Figure 6.

KSRP mediates the protective effects on inflammation activation, insulin resistance and atherosclerosis in FBXW2 deficiency mice. FBXW2^fl/flLysm^Cre‐/− or FBXW2^fl/flLysm^Cre+/− mice received an injection of lentivirus encoding shRNA against KSRP and then were fed with HFD for 12 weeks (n = 15). Fasted mice were then subjected to the A) GTT and B) ITT. C) Acute insulin signaling in epididymal fat (epiWAT), the soleus, and the liver were detected by immunoblot analysis of AKT phosphorylation. D) Representative images of CD68 immunohistochemistry in epiWAT sections.
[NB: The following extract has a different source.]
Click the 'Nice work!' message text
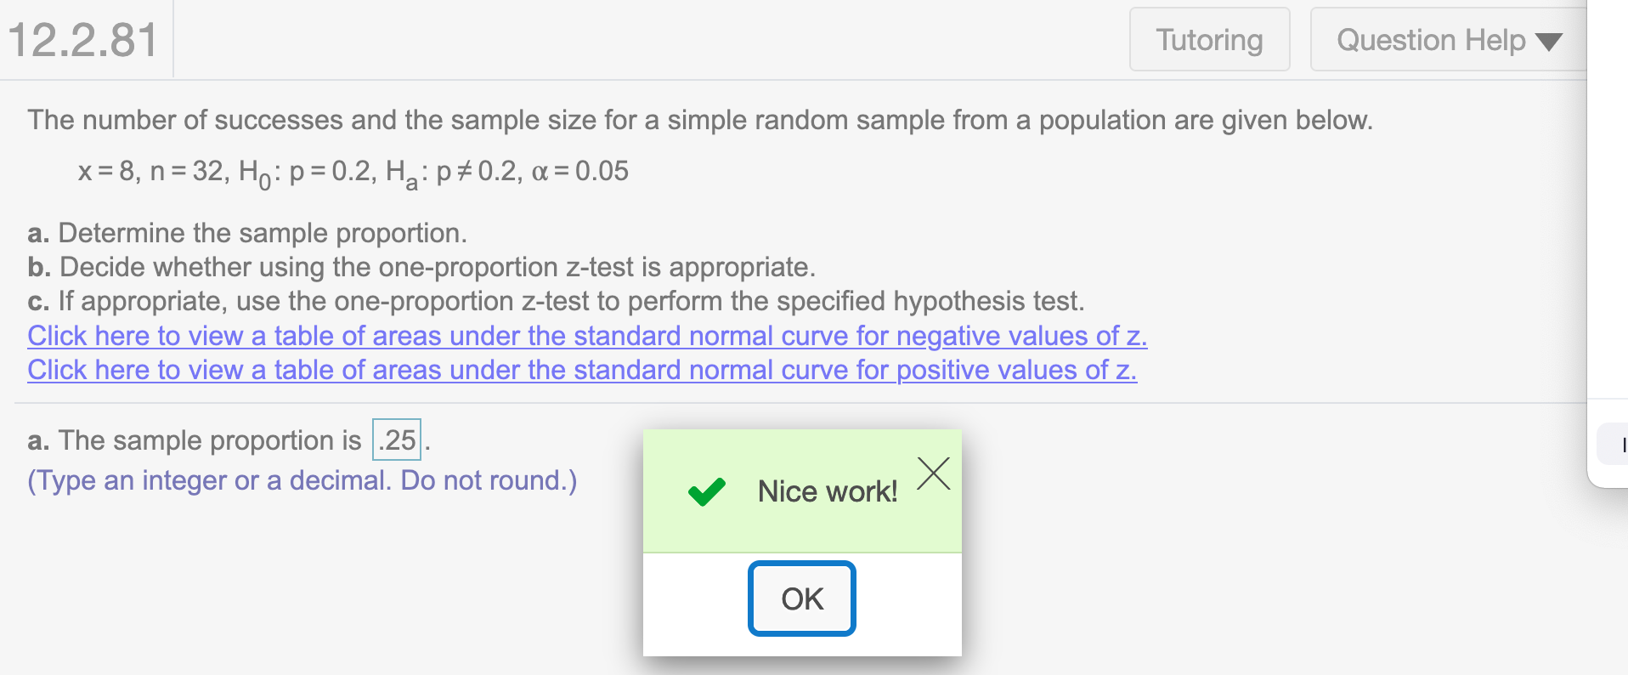(x=827, y=491)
Scale bars, 50 µm. The relative quantification of the adipocyte area and CD68 level are shown. Relative mRNA levels of inflammatory factors (IL‐1β, iNOS, TNFα, CCL2 and IL‐6) in E) epiWAT and F) the liver of mice. G) The plasma concentrations of factors (IL‐1β, CCL2, TNFα and IL‐6) in the mice were tested. ApoE^−/−FBXW2^fl/flLysm^Cre‐/− and ApoE^−/−FBXW2^fl/flLysm^Cre+/− mice received an injection of lentivirus encoding shRNA against KSRP and then were fed a WD for 10 weeks (n = 15). H) Representative CD68⁺ immunofluorescence staining and quantitation in the plaques of aortic root. Scale bars, 200 µm. I) Relative mRNA levels of inflammatory mediators (TNFα, IL‐1β, iNOS, CCL2 and IL‐6) in the aortas of mice. The data are analyzed by ANOVA with the post‐hoc test and are presented as the mean ± SEM. *p < 0.05 and ^# p < 0.05.